I saw this last year at a screening by the Desert Film Society. Director/writer Chris Keaus shows promise in this, only his second film. The film is set in a German penitentiary and revolves around two central characters, Traude Krüger (Monica Bleibtreau),an elderly spinster who is a piano teacher at the prison and working long past her retirement age and Jenny Von Loeben (Hannah Herzsprung). a young woman serving time on a murder conviction. Jenny is also a a naturally gifted pianist under her gruff demeanor who Krüger wants to tame long enough to enter her in a piano competition to give a four minuter recital in a prestigious concert hall before an affluent audience. Krüger lives and teaches order and conformity and comes from a past where the Nazi's were about order and conformity in their world of fascism and she had to adapt to that world while suppressing her the non-conformity of her lesbianism.
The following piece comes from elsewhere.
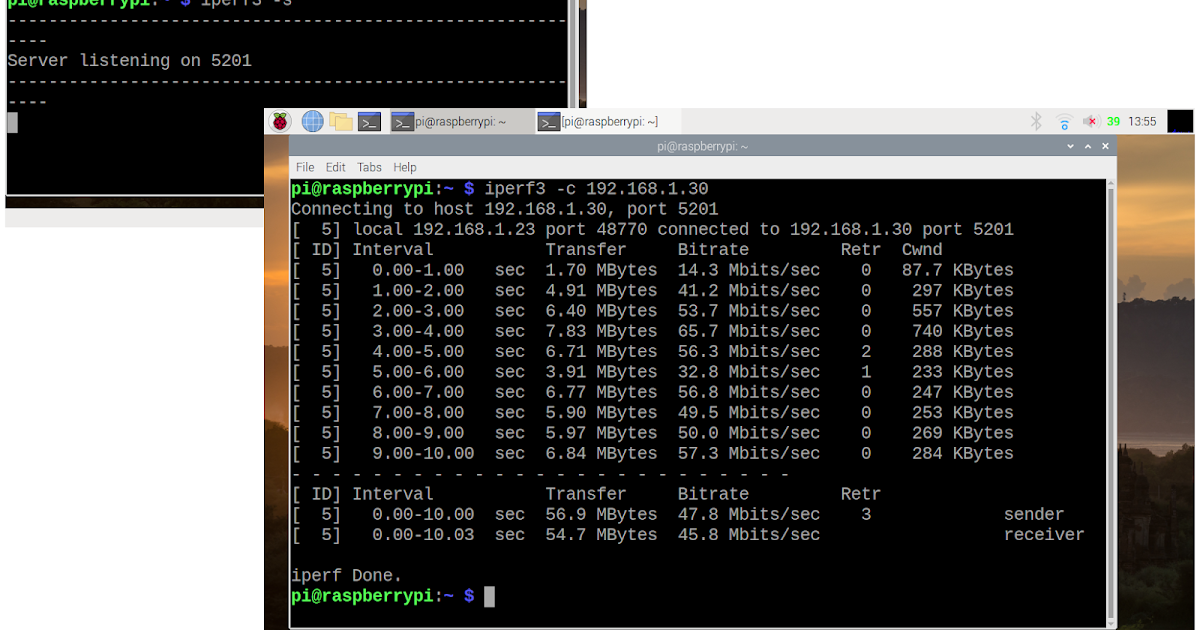Screen dimensions: 1200x630
Task: Launch a new Terminal from the taskbar
Action: pyautogui.click(x=368, y=121)
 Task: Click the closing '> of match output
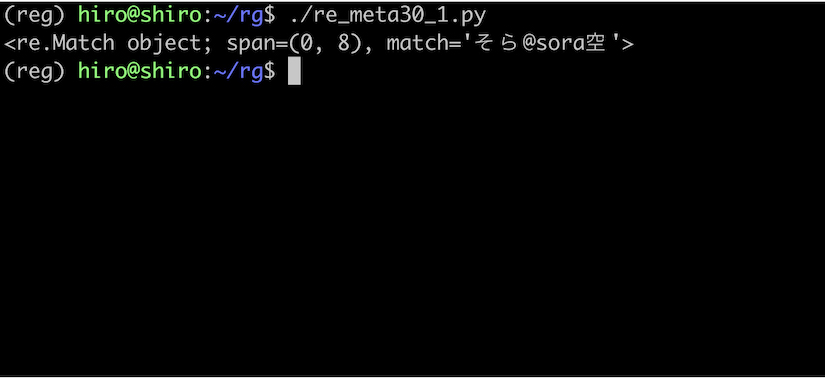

Jenny has a violent temper and comes from a world of childhood abuse and has lived a life of disorder and non-conformity while suppressing the order and conformity of her protégé talent. Jenny likes modern music and the modern rhythms and passion of the street and experimental music scene while Krüger hates modern music. Ironically the piece Krüger has chosen for Jenny's recital is by German composer Robert Schumann who's own approach to music incorporated rhythm that was considered daring for it's day. Director/writer Kraus may have thrown in another little ironic tie-in to Schumann where a guard at the prison has a young daughter named Clara who Krüger had no patience with because she wouldn't curtsy. Schumann's wife and great love of his life was named Clara. This is a film that keeps your interest throughout but the screenplay has lots of gaps and implausible scenarios and runs a little long but despite its flaws, the two fine acting performances by Bleibtreu and Herzsprung are certainly noteworthy and I would recommend the film and give it a 7.0 out of 10.
Plot summary
In Germany, the elder Frau Traude Krueger gives piano classes in a prison for a few prisoners and the security guard Mütze. When she sees the rebel and aggressive Jenny Von Loeben playing piano, she immediately identifies her potential and offers to teach her for a competition. Frau Krueger finds that Jenny was a prodigy when she was a child; abused when she was a teenager and has been imprisoned for murdering and decapitating a man. Along the period they work together preparing for the exhibition, Frau Krueger discloses secrets about her love in World War II while the self-destructive Jenny has four minutes of glory and recognition of her talent.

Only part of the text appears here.